» TEXTO SELECCIONADO
• • • • • • •

ESPECTáCULOS › “DESPUES DE LA RECONCILIACION”, DE ANNE-MARIE MIEVILLE
Las lágrimas amargas de un tal Godard
En el film de su compañera desde hace treinta años, el legendario director francés se permite, como actor, jugar un paso de comedia y también llorar desconsoladamente. En el otro extremo del arco expresivo, “Amor ciego”, de los hermanos Farrelly, se propone como una irreverente farsa romántica.
Por Luciano Monteagudo
Compañera y colaboradora de Jean-Luc Godard desde los tiempos de lucha de Ici et ailleurs (1973), la cineasta Anne-Marie Miéville da la impresión de haber realizado sus films –entre los que está Le livre de Marie, el corto que acompañaba la proyección del polémico Je vous salue Marie (1984)– siempre a la sombra de los de su mentor. En este sentido, Después de la reconciliación es una confirmación y a la vez una desmentida de esa presunción. Ya desde el prólogo mismo, casi quince minutos en video que son una suerte de ensayo de rodaje del film que se verá luego, Después de la reconciliación ostenta un evidente aire de familia con el cine de Godard, no sólo por la presencia de Godard mismo en la pantalla sino también por la manera de poner a la imagen y a la palabra en una relación dialéctica, de permanente fricción.
Esa huella, tan marcada a fuego, no se borrará, por cierto, en los restantes 60 minutos de proyección, pero en ese pequeño teatro de cámara, donde a lo largo de una serena velada dos parejas se cruzan palabras como espadas, el film de Miéville probará también tener su propia personalidad, una cierta ligereza y un sentido del humor que no siempre se encuentran en el cine de Godard.
¿De qué conversan esas dos parejas (Claude Perron, Jacques Spiesser y la propia dupla Godard-Miéville) reunidas en un suntuoso departamento de París? En principio del amor, de la belleza, de lo que es la vida, o debería ser: un viaje o una aventura (“La parte de la vida que vivimos es ínfima, el resto es tiempo”, se recrimina uno de ellos). Pero sobre todo discurren sobre la palabra misma: la ponen en cuestión, la convierten en objeto de reflexión y hacen del puro diálogo una de las bellas artes.
Este discreto encanto de la burguesía tiene, hay que reconocerlo, tramos jactanciosos y otros solemnes, pero también sus momentos de humor, que no son pocos y que involucran mayoritariamente al propio Godard, que se revela como un magnífico comediante. Su técnica, podría decirse, es minimalista: consiste simplemente en plantarse frente a la cámara tal cual es, o tal cual el espectador consecuente de sus films se acostumbró a verlo ya desde la lejana Sin aliento: desgreñado, un tanto melancólico, hojeando siempre un diario o algún libro, como al azar. Al mismo tiempo, siempre está listo para lanzar esos epigramas que lo han hecho famoso, o para devolver una réplica con la misma rapidez con que lo haría en una cancha de tenis (su deporte favorito).
Hay dos escenas en las que Godard brilla particularmente y justifican la visión de Después de la reconciliación, al menos para los seguidores incondicionales de su cine. Una es un divertido paso de vaudeville, cuando Godard y la amiga de su mujer se quedan solos en el departamento y ella, con la técnica más depurada de una bailarina, hace todo lo posible por seducirlo, mientras él se comporta como si fuera un peluche completamente laxo, sin vida propia. “Lo único que logra es sofocarme”, se queja él, ante la vana insistencia femenina. En el otro extremo, hacia el final, cuando Miéville le cuestiona a Godard su silencio y su resignación, él se retira al dormitorio y la cámara de pronto, inesperadamente, lo encuentra en penumbras, llorando, presa de una profunda angustia. Aparece allí un Godard nuevo, distinto, de una rara humanidad: el hombre antes que el genio.

• • • • • • •

» DATOS PROPORCIONADOS
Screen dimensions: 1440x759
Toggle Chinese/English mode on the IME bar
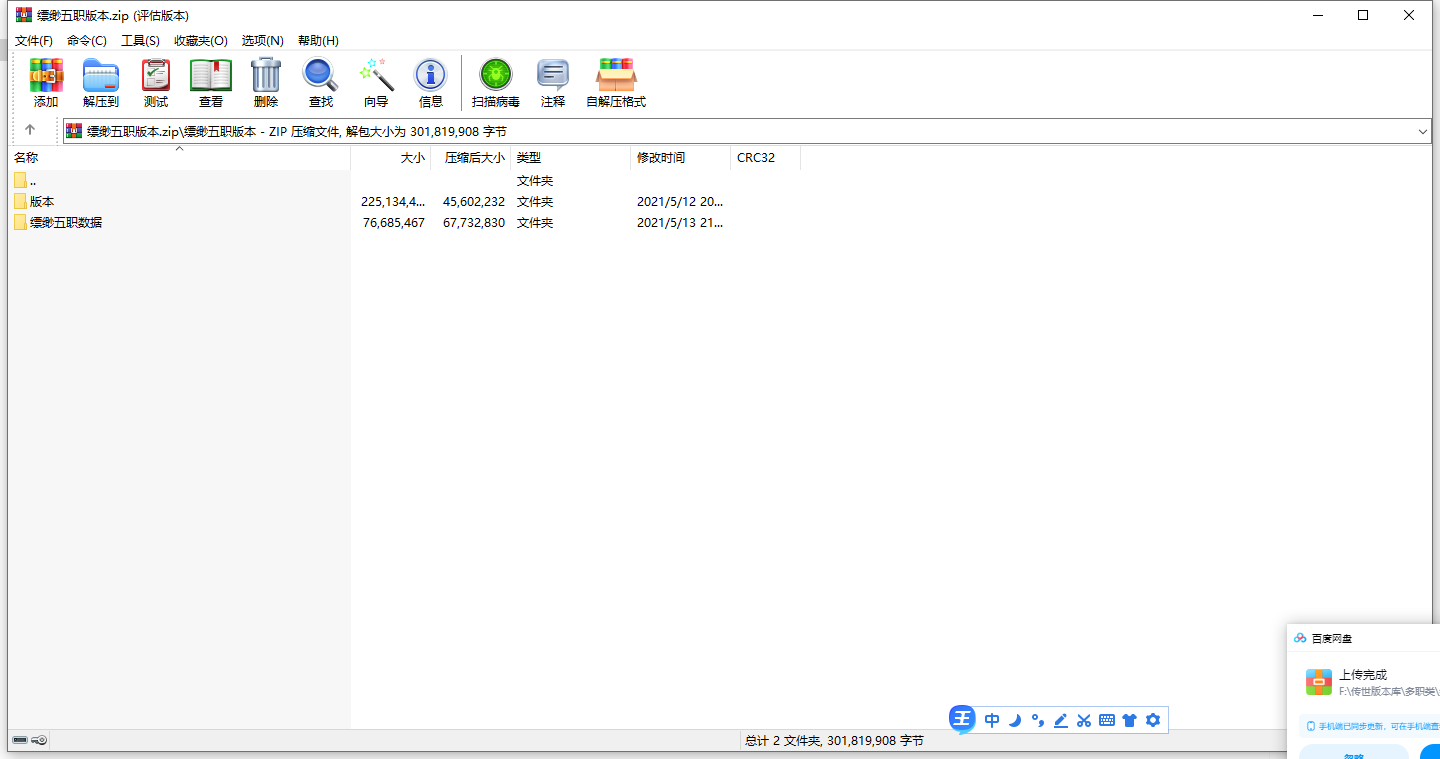pyautogui.click(x=992, y=720)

• • • • • • •

» INSTRUCCIONES
1. Según la reseña, ¿cuál es el deporte favorito de Godard?
2. Reproduce el fragmento de la reseña que comienza en las palabras "Esa huella, tan" y termina después de "las bellas artes.".
Los datos constituyen un material independiente de la reseña.

» TUS RESPUESTAS
1. El tenis.

2.
Esa huella, tan marcada a fuego, no se borrará, por cierto, en los restantes 60 minutos de proyección, pero en ese pequeño teatro de cámara, donde a lo largo de una serena velada dos parejas se cruzan palabras como espadas, el film de Miéville probará también tener su propia personalidad, una cierta ligereza y un sentido del humor que no siempre se encuentran en el cine de Godard.
¿De qué conversan esas dos parejas (Claude Perron, Jacques Spiesser y la propia dupla Godard-Miéville) reunidas en un suntuoso departamento de París? En principio del amor, de la belleza, de lo que es la vida, o debería ser: un viaje o una aventura (“La parte de la vida que vivimos es ínfima, el resto es tiempo”, se recrimina uno de ellos). Pero sobre todo discurren sobre la palabra misma: la ponen en cuestión, la convierten en objeto de reflexión y hacen del puro diálogo una de las bellas artes.